Does anyone have a pointer to an example or at least potential approach for a VAR(1) in Stan with `K` non negative time series `matrix[T, K] y`, In particular, I’d like to make sure for every timestep t, the estimate of `y[t]` sums up to the corresponding row of` y[t]`.

If there isn’t missingness in `y`, then you can just directly regress the elements of `y` on the relevant sets of lagged elements of `y`, right, presumably through a log-link to ensure positivity?

If I understand correctly, you want the row sums to be fixed in the generative model? And not only that, but you want the error terms within a row to sum to zero, such that the linear predictors for `y[t, ]` also sum to the fixed generative value? This seems like a pretty exotic assumption that’s a bit hard to get my head around. Would you mind sharing a bit more about the data you’re trying to model and the generative process you’re assuming?

One particular question: What do you want the behavior to be if the row sums of `y` contain a big jump?

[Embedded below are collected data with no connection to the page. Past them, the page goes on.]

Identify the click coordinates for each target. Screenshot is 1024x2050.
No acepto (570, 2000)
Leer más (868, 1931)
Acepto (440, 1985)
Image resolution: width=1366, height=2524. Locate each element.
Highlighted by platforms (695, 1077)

What assumption should we make about how that jump is distributed across the elements?

It’s usually good to start with a simple model and make it more complicated. So you can start with an AR(1) and then add the features that you want and then extend to a VAR(1) (or start with an AR(1), extend to VAR(1), then add the additional features you want).

The documentation provides an AR(p) example that is a useful starting point. There are a few more issues with a VAR since it is a little more annoying to impose stationarity (less of a problem if you have I(0) data and impose a strong prior on the coefficients) and you need to model the errors as multivariate normal, which can be annoying in Stan if they have some kind of factor structure.

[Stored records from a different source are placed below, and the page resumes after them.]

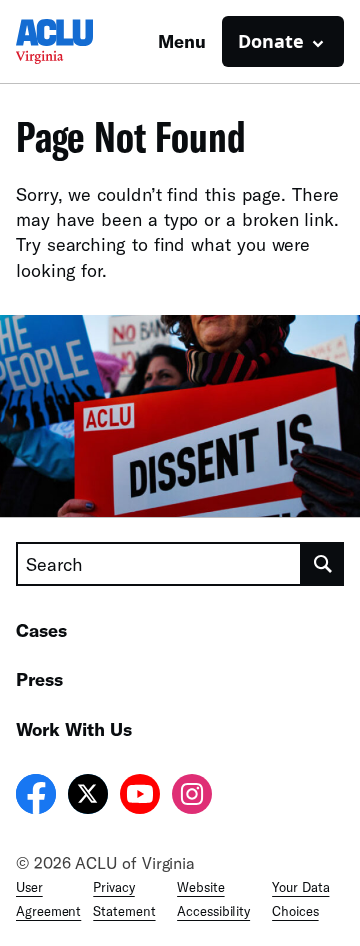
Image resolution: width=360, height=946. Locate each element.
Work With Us (74, 729)
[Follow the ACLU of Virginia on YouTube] (140, 797)
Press (39, 679)
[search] (323, 564)
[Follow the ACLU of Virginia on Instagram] (192, 797)
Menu (182, 41)
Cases (41, 630)
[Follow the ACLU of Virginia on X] (88, 797)
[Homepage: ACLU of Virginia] (86, 41)
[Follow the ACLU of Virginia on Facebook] (36, 797)
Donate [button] (271, 41)
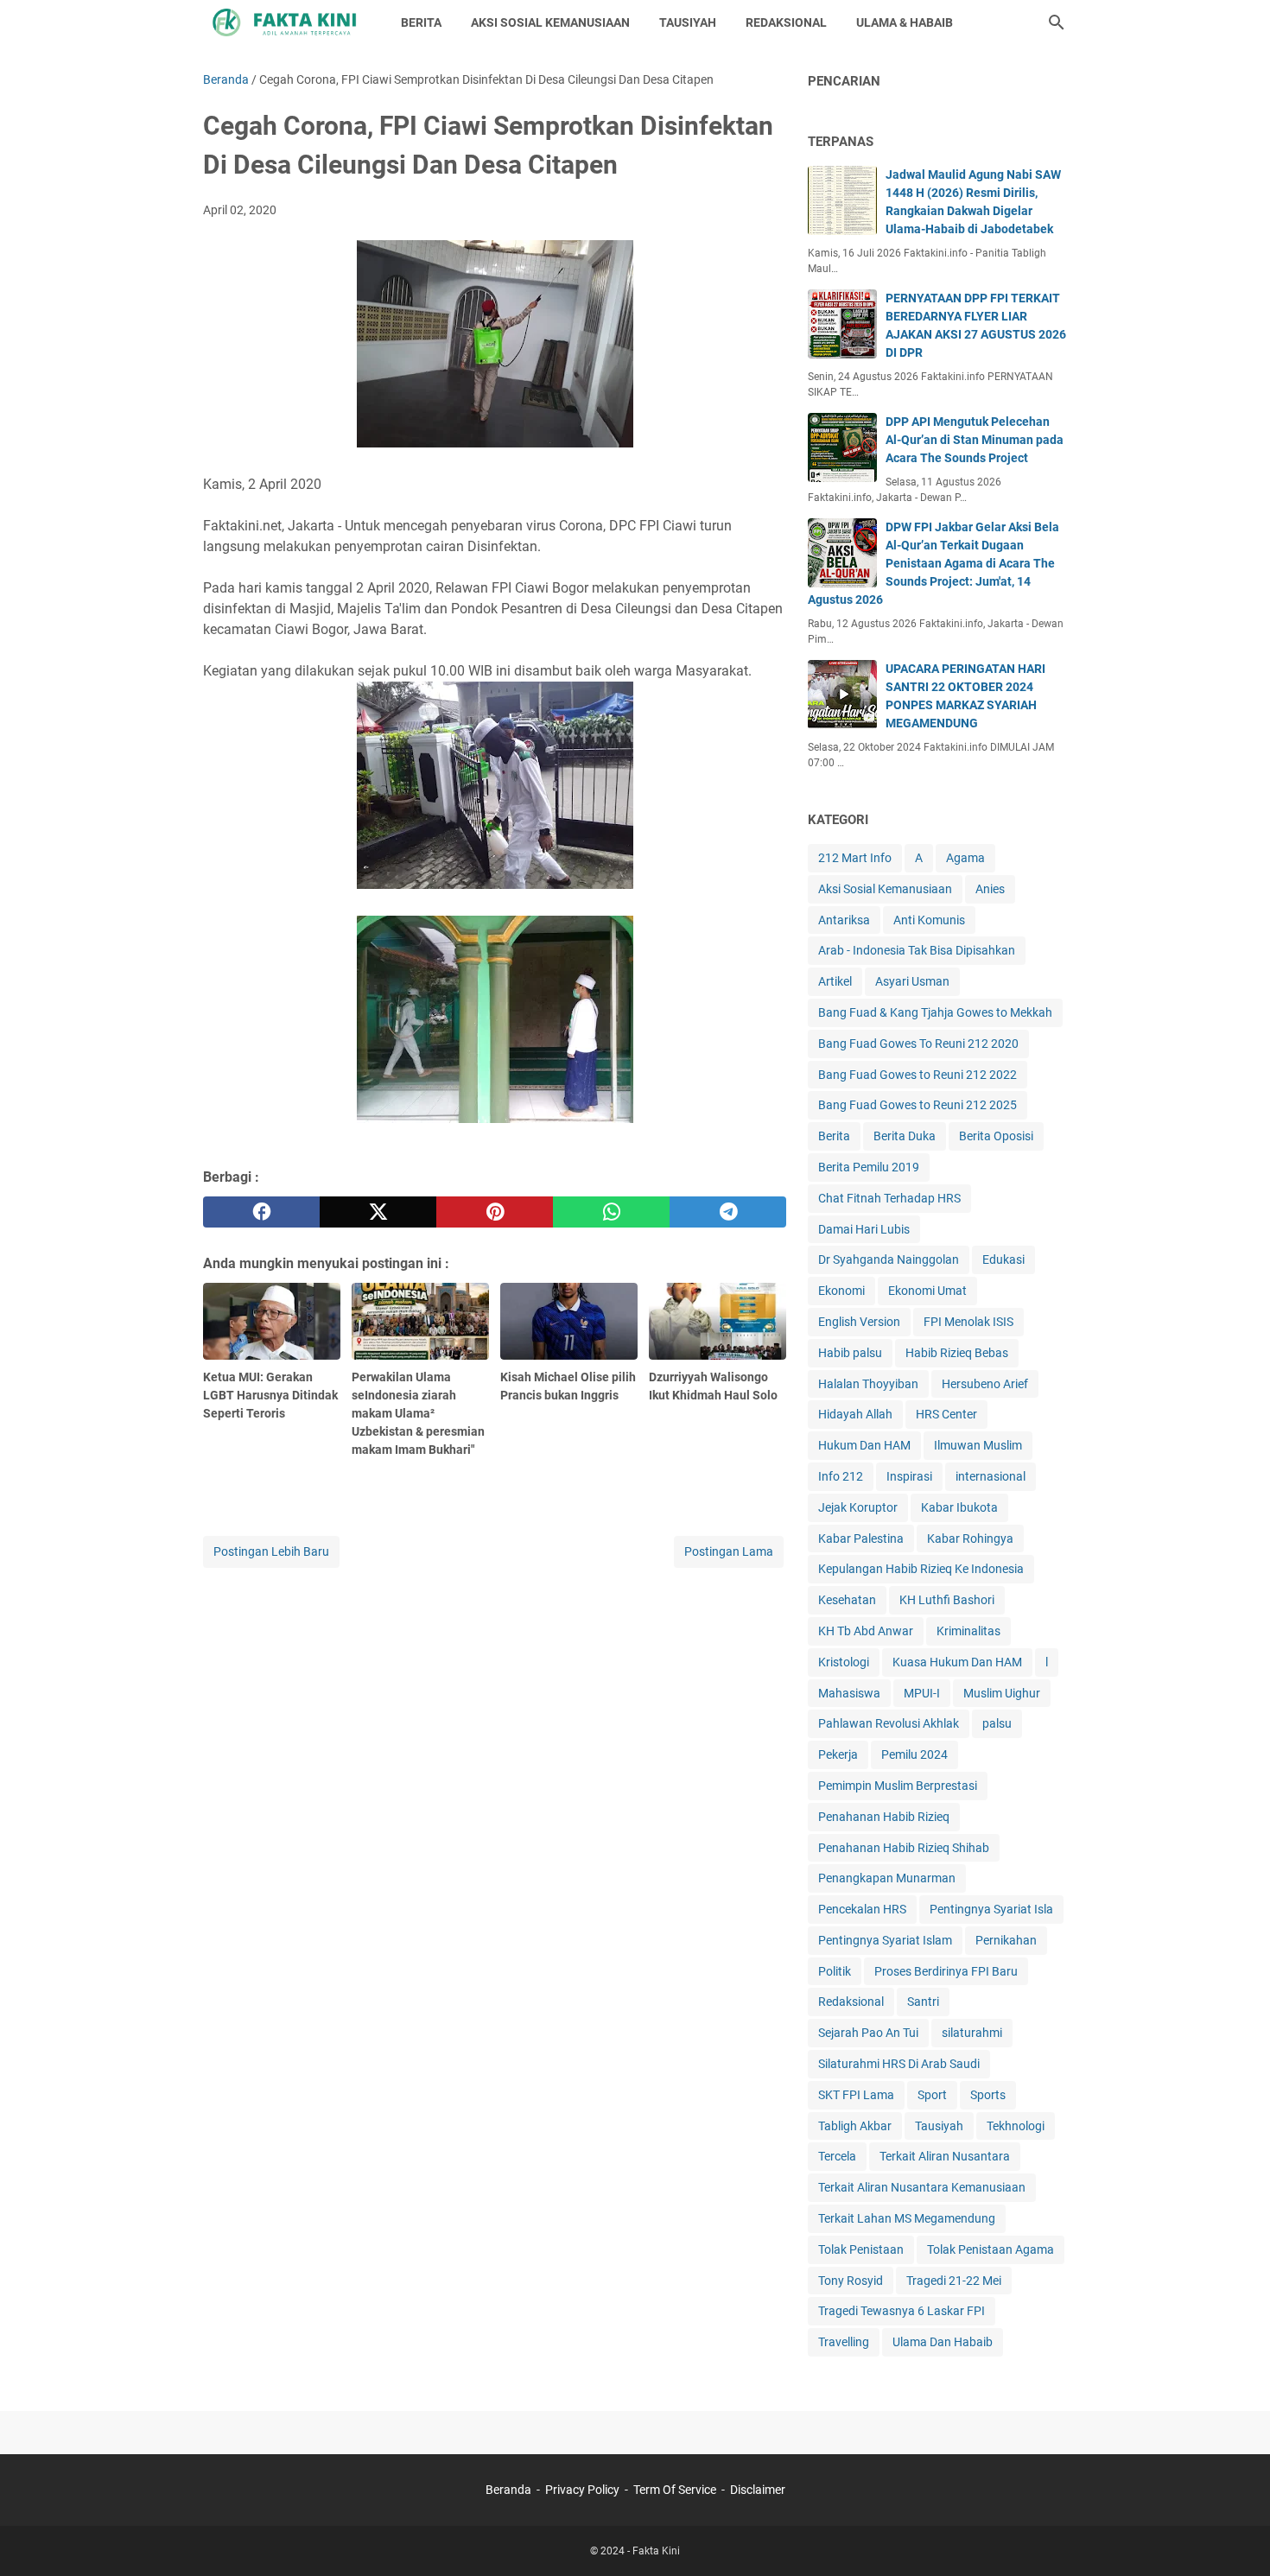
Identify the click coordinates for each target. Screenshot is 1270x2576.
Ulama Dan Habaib (942, 2342)
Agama (965, 858)
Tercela (837, 2156)
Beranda (508, 2490)
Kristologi (843, 1662)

To your question about non-negative time series, it is usually much easier to make some kind of transformation in this case so that it being non-negative is not a problem. For instance, GDP and stock prices are non-negative time series. What we typically do is take the log of them and model that. When we make predictions, we can convert back to normal values. As a result, the forecasts will also be non-negative. If there is a way to make a transformation, then that will be much easier. If you aren’t able to do that, then your problem with get quite a bit messier. Depends on the data you are working with I guess.

I don’t entirely understand your point about the estimates summing up to the values in the rows, but one way to accomplish something similar would be to drop one of the variables in the VAR, at least on the left side of the equation, keep them all on the right. You can then solve for the last variable using the sum.

1 Like

Hi ,
I just have K time series of positive values. I’d like the post predictive checks to sum up to the row sum in the original data. For example, let’s say we are predicting the population over time of three countries A, B, C., and y is a matrix of T time stamps and 3 columns.

For each time stamps, you would want to predict three positive numbers that sum up to A[t] + B[t] + C[t]. Alternatively, one may just model the proportions over time, but I’m not an expert and not sure which approach to take.

Why? Why do you want your model for the populations of three countries to be equipped with absolutely certain information about the sum of the populations of the three countries?

I really think this is a case where we will make faster progress discussing your actual modeling problem rather than a hypothetical one.